Pooling expected to reduce waits

New health initiative

Yorkton News Review
April 21, 2012 01:00 AM

If it works in the north it has the potential to benefit all areas of the province.

Patients in northern Saskatchewan will now have better access to orthopedic specialists as physicians have started sharing patient referrals, so that patients can choose to take the next available appointment rather than waiting for a particular specialist.

Victoria Hospital's Department of Orthopedics in Prince Albert has introduced "pooled referrals", a process that gives patients the option of seeing the first available specialist who is qualified to treat their condition. Four orthopedic specialists work within the department.

"This is another innovative way to help streamline the surgical care process and provide better service to patients," Health Minister Don McMorris says. "I thank the specialists involved for working with the Ministry of Health to introduce this new option for patients."
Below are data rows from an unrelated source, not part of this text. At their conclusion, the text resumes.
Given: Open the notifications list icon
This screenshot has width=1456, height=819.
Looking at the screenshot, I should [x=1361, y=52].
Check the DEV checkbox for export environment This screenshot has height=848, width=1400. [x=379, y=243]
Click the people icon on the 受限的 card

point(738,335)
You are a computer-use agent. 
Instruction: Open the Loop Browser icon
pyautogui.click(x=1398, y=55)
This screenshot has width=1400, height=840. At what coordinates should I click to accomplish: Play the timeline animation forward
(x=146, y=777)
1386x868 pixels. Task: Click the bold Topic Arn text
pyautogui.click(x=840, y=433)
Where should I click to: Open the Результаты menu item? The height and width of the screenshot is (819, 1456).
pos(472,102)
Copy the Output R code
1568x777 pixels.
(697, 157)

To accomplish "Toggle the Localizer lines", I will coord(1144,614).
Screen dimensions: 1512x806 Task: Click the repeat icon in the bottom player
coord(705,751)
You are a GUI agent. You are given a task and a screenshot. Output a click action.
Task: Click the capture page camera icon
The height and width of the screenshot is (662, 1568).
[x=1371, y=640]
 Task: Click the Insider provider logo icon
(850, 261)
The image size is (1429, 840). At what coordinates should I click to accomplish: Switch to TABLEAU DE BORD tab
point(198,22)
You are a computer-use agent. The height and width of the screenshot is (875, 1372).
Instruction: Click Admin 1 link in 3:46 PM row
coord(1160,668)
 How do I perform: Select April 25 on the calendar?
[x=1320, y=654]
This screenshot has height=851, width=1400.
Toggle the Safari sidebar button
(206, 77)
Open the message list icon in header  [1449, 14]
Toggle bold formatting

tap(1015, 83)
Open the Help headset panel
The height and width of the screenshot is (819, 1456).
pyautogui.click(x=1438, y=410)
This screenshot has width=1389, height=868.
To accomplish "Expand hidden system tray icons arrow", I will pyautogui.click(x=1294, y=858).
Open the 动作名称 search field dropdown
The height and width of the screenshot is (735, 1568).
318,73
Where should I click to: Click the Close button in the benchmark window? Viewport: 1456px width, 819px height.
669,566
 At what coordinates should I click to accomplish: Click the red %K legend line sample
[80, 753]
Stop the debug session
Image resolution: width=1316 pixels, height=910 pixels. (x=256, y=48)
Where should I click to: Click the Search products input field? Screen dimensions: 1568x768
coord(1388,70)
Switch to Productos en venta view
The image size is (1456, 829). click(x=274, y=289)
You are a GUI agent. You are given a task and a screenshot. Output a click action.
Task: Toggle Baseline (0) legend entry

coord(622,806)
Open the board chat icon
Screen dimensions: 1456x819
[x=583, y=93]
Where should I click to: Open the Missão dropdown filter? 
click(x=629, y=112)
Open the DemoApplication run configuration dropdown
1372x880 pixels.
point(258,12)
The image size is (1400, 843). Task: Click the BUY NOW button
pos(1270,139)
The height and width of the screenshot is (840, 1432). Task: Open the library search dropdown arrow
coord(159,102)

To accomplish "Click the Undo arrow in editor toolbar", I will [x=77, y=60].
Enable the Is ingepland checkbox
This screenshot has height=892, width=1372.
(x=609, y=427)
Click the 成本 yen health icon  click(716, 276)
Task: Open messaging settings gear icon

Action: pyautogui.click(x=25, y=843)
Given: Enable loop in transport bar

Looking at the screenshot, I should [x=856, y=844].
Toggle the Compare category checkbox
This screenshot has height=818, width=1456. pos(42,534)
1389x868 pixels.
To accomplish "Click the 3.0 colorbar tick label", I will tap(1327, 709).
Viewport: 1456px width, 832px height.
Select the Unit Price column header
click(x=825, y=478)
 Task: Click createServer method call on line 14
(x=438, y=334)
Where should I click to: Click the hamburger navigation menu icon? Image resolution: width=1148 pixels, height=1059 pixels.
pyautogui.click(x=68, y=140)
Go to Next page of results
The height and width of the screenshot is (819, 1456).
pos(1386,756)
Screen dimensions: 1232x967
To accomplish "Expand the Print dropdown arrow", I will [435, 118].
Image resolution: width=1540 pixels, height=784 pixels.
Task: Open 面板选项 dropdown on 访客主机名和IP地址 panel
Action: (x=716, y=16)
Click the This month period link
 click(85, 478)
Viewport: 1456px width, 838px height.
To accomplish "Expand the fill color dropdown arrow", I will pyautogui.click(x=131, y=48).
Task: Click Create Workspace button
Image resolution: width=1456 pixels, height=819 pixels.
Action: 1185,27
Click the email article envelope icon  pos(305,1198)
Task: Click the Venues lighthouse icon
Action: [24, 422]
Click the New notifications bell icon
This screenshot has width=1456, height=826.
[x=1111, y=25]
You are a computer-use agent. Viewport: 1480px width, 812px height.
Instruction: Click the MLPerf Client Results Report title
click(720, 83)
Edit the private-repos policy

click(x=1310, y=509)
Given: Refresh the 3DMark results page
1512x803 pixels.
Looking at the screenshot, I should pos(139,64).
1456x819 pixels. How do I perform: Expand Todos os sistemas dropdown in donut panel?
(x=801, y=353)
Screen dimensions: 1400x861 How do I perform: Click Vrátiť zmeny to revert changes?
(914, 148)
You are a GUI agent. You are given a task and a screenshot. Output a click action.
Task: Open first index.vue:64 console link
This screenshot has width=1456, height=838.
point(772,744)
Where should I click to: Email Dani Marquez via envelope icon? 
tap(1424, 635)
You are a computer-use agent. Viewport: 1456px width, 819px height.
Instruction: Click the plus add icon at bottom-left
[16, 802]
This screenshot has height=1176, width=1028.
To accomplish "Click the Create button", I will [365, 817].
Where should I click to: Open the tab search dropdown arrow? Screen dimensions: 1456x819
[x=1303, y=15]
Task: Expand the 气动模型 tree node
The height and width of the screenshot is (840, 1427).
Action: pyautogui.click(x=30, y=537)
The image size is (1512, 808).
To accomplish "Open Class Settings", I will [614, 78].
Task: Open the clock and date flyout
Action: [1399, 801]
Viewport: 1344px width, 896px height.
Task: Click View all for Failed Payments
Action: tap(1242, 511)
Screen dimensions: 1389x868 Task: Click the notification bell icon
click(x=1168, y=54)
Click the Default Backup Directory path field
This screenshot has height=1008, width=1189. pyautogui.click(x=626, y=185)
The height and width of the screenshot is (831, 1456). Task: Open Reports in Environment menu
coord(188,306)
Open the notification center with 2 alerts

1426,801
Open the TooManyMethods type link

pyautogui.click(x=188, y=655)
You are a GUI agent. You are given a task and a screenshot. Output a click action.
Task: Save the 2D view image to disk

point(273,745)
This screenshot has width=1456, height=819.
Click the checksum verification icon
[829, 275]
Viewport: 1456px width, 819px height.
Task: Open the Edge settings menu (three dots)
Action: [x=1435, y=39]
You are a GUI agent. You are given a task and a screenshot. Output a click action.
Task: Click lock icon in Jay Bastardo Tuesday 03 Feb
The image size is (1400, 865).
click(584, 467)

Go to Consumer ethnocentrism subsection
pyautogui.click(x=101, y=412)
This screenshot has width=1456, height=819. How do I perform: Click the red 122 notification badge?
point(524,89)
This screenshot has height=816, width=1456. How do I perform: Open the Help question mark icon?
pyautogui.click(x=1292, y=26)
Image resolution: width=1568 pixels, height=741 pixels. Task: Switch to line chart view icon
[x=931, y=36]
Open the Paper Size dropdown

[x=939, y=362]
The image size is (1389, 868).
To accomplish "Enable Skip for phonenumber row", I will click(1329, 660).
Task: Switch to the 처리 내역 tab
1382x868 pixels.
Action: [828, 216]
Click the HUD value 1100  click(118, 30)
Pooled referrals are part of the provincial government's commitment to improving access to surgical care. Wait times to see a specialist have been identified as one of the "bottlenecks" in the surgical care system.

"Pooled referrals streamline the referral process and ensure that patients will be seen by the most appropriate surgeon in the shortest time, hence reducing wait times," Orthopedic Surgeon and Department Head Dr. Shashi Brijlall adds.

"The main aim is to be patient-focused and to improve quality of care."

General surgeons in Prince Albert also plan to begin pooling referrals later this spring.

Several specialist group practices across Saskatchewan are currently using pooled referrals, and others are preparing to adopt the process. It has been shown to even out the workload between specialists, reduce the number of longest waiting patients and offer timely access when a specialist is away from the office for an extended period.

Pooling of referrals is endorsed by the Saskatchewan Medical Association, Saskatchewan Registered Nurses Association and the province's Senior Medical Officers.

"The pooled referral system means faster access for my patients to the surgical care they need," Regina family physician and Senior Medical Officer Committee Chair Dr. Brian Laursen said. "Past experience with pooled referrals has taught me that for the non-emergent and non-urgent patient, this system offers the shortest wait for a consult with a specialist."

Patients may still opt for a specific surgeon if they wish, but they may end up waiting longer.

Pooled referrals are part of the Saskatchewan Surgical Initiative (SkSI) four-year plan to improve surgical patients' experiences and reduce wait times.

The SkSI is working to provide all patients with the opportunity to have surgery within three months by 2014. More information is available at www.health.gov.sk.ca/surgical-initiative.